Atlanta joins Rockefeller program to jumpstart investment in poorest pockets of city

By Maggie Lee

Atlanta will receive $920,000 from the Rockefeller Foundation under a program that’s meant to help link “responsible private investment” with certain designated communities scattered mostly in the city’s south and southwest.

The communities are what are already called federal “Opportunity Zones.” In Atlanta, the  average income in such zones is $39,000, about 37 percent of residents live below the poverty line and the unemployment rate is above 17%,  said Rajiv J. Shah, president of the Rockefeller Foundation, who was in town for the Wednesday announcement.

Parts of West End are in a federal Opportunity Zone.

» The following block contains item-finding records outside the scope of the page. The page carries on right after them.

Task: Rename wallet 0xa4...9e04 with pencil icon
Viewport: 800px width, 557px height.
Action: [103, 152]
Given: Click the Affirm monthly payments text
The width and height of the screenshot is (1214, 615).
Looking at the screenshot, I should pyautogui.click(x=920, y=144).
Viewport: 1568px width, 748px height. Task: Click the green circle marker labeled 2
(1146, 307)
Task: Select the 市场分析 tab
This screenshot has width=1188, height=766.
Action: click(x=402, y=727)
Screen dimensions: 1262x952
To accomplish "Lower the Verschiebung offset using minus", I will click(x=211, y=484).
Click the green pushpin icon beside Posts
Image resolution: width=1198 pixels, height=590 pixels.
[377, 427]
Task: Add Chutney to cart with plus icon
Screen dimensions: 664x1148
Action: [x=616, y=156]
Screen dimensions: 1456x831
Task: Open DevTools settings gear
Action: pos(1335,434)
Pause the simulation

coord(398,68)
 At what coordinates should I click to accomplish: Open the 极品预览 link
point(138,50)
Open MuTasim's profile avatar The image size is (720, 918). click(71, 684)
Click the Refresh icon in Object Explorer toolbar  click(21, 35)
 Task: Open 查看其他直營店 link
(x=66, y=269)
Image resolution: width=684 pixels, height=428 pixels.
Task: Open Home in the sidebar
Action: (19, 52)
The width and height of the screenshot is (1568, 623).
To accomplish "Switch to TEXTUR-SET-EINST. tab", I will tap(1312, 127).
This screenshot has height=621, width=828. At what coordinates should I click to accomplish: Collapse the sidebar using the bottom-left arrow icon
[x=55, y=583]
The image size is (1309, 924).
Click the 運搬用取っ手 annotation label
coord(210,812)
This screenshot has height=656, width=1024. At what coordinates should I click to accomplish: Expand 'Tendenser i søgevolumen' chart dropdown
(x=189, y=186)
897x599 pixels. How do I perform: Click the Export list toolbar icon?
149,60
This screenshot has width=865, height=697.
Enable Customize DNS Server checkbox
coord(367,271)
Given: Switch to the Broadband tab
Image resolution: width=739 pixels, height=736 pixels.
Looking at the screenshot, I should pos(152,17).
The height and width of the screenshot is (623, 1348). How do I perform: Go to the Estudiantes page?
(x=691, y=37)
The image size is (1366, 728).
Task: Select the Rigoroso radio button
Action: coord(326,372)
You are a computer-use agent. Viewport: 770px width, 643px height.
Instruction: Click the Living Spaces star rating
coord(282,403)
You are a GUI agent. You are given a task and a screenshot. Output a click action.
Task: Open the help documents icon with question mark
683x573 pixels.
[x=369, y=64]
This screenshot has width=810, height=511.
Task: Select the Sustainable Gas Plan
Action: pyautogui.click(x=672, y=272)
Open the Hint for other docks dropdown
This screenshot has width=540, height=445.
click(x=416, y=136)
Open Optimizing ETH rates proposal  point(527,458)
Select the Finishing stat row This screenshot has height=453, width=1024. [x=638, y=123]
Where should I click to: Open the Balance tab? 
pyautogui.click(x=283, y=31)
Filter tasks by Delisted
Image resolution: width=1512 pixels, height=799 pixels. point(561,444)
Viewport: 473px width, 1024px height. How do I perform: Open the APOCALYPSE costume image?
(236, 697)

Credit: Kelly Jordan

“These are communities that deserve and warrant real attention and real focus from government but also from philanthropists and investors,” he said.

Under the Tax Cuts and Jobs Act of 2017, investors can get favorable tax treatment if they invest in certain funds that invest in these zones.

Shah said nationwide, probably billions of dollars will go into Opportunity Zone investment.

The grant and related services from the foundation are meant to help make sure Atlanta’s communities get a piece.

“We’re setting the goal together through this partnership to promote affordable housing as part of what the Opportunity Zone should have, via the investment pathways that are created,” Shah said. “We hope to equip local government and empower community leaders to have a greater voice to make the tax incentives work.”

The measurement of success will be part return on investment but also the returns for local families, for employment rates; and generally how people are doing in OZ communities.

The idea is to make sure these investments lift all boats, “not just the yachts,” Shah said.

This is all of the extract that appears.